International Women’s Day 2026 centers on the theme Give to Gain. Through the lens of the Women’s Forest Congress mission, this theme reflects a core principle: reciprocity — the understanding that when we share knowledge, opportunity, and support, collective strength grows.
For the Women’s Forest Congress, this is not a slogan. It is how healthy systems function.
Forests themselves operate this way. Nutrients return to the soil. Mycorrhizal networks move resources across species. Canopy gaps create space for regeneration. Resilience does not emerge from isolated strength, but from connected exchange.
The same is true for our sector.
Beyond the Transactional
“Give to Gain” is not about keeping score. It recognizes that durable systems, whether ecological or social, are built through sustained, mutual investment. Forestry operates on long timelines. Climate volatility, biodiversity loss, market pressures, and shifting policy landscapes require adaptive capacity.
Reciprocity builds that capacity in forests. And in the forest sector, reciprocity operates at multiple scales to build resilience and deepen trust, expand opportunity, and sustain communities alongside landscapes.
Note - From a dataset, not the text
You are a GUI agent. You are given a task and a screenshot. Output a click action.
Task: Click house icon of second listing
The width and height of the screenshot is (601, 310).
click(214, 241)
Examples of reciprocity at the structural level:
- Sharing technical knowledge across disciplines
- Sponsoring and mentoring emerging leaders
- Elevating underrepresented viewpoints
- Investing in long-term capacity, not just short-term outputs
- Advocating for equitable access to land, capital, and decision-making
- Designing institutions where leadership is distributed, not concentrated
These are not acts of charity. They are structural reinforcements.
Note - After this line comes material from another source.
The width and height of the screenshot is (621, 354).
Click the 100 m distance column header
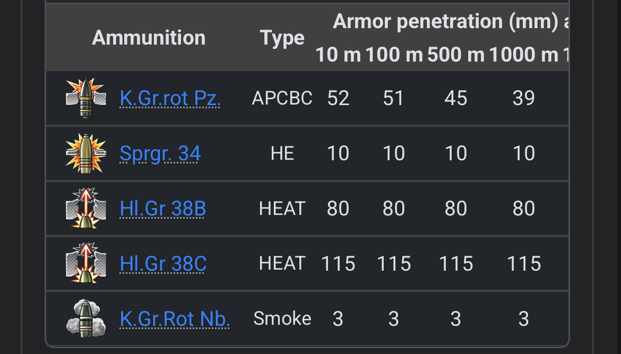point(394,55)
Examples at the day-to-day level:
- Making space in a meeting for a quieter voice
- Crediting ideas publicly
- Offering introductions across networks
- Reviewing a résumé or proposal
- Sharing lessons learned from failure
- Checking in when someone is navigating a challenge
When women gain access to networks, capital, education, and visibility, the benefits do not remain individual. They compound across organizations, communities, and landscapes. Innovation expands. Governance strengthens. Risk is better managed. Forest outcomes improve.
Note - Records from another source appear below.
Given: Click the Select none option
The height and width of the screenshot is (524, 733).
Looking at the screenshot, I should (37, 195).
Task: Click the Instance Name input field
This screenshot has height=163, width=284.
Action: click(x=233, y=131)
This is systems thinking applied to people.
For the Women’s Forest Congress, reciprocity is foundational to how stronger forest communities are built. It shapes institutions and everyday interactions alike — influencing who has access, who is visible, and how opportunity circulates across our sector.
Advancing women’s opportunities is inseparable from advancing forest futures. When access expands and participation broadens, innovation deepens, governance strengthens, and long-term stewardship improves.
The systems we tend — social and ecological — reflect what we choose to cultivate. Reciprocity is how we ensure they grow stronger.